DATA SECTION Block Start

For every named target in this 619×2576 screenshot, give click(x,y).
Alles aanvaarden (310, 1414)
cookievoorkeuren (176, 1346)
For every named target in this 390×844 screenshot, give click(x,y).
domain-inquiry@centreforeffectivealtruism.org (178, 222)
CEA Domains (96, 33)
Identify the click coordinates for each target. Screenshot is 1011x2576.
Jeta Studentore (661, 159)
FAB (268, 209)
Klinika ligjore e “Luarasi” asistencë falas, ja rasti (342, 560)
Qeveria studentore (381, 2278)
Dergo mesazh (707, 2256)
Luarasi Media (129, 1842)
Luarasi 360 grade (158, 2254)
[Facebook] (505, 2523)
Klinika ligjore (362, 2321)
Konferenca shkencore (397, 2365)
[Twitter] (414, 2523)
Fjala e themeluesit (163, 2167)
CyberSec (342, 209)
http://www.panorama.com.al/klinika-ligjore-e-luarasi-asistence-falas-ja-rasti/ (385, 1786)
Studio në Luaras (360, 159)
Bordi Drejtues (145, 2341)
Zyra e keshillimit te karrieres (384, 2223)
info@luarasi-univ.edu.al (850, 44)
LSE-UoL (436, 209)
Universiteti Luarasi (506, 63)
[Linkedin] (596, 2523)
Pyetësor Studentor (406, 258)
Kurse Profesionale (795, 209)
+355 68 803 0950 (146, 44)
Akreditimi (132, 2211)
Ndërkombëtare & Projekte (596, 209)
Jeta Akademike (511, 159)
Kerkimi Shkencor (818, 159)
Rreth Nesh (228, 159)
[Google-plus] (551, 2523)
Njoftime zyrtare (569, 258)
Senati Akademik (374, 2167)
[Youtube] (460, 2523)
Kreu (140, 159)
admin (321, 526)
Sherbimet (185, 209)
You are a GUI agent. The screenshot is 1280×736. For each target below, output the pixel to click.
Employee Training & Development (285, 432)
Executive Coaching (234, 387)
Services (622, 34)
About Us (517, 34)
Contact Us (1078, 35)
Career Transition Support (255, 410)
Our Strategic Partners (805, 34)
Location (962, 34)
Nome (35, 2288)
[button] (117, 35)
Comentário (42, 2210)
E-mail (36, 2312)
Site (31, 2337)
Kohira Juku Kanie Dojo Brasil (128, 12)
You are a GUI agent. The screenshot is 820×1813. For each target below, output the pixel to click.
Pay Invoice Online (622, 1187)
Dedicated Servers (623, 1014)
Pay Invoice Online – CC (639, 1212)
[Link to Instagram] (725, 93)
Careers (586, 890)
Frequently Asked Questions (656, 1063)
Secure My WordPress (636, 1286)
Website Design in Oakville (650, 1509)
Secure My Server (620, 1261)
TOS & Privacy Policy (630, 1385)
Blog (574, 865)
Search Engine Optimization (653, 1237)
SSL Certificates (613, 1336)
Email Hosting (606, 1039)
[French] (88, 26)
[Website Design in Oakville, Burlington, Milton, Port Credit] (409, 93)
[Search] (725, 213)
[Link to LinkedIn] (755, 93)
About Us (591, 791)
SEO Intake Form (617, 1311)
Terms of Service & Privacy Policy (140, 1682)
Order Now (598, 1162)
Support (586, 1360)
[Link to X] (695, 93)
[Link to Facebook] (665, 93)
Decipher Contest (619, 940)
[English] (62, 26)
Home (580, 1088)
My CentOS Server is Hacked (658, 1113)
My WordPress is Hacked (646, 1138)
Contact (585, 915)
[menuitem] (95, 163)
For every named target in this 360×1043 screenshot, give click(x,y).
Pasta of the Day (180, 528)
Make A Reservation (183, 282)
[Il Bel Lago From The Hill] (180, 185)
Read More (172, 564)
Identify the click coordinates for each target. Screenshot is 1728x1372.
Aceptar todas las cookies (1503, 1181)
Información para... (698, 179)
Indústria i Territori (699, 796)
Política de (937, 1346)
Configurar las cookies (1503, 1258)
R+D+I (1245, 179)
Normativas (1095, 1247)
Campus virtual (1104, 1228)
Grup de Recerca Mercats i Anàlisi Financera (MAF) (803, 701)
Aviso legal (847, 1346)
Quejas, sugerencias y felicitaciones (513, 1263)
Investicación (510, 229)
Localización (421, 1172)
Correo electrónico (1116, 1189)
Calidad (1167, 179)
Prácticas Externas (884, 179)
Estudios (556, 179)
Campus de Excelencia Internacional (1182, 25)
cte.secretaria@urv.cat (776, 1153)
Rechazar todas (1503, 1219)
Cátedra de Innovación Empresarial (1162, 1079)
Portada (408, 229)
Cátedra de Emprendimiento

DATA SECTION Block End

#### [WHAT TO WORK ON]
Return word for word the lines above from the line with "Sherbimet (185, 209)" to the line with "Contact Us (1078, 35)", including both and leaving out all others.

#### [RESPONSE]
Sherbimet (185, 209)
You are a GUI agent. The screenshot is 1280×736. For each target below, output the pixel to click.
Employee Training & Development (285, 432)
Executive Coaching (234, 387)
Services (622, 34)
About Us (517, 34)
Contact Us (1078, 35)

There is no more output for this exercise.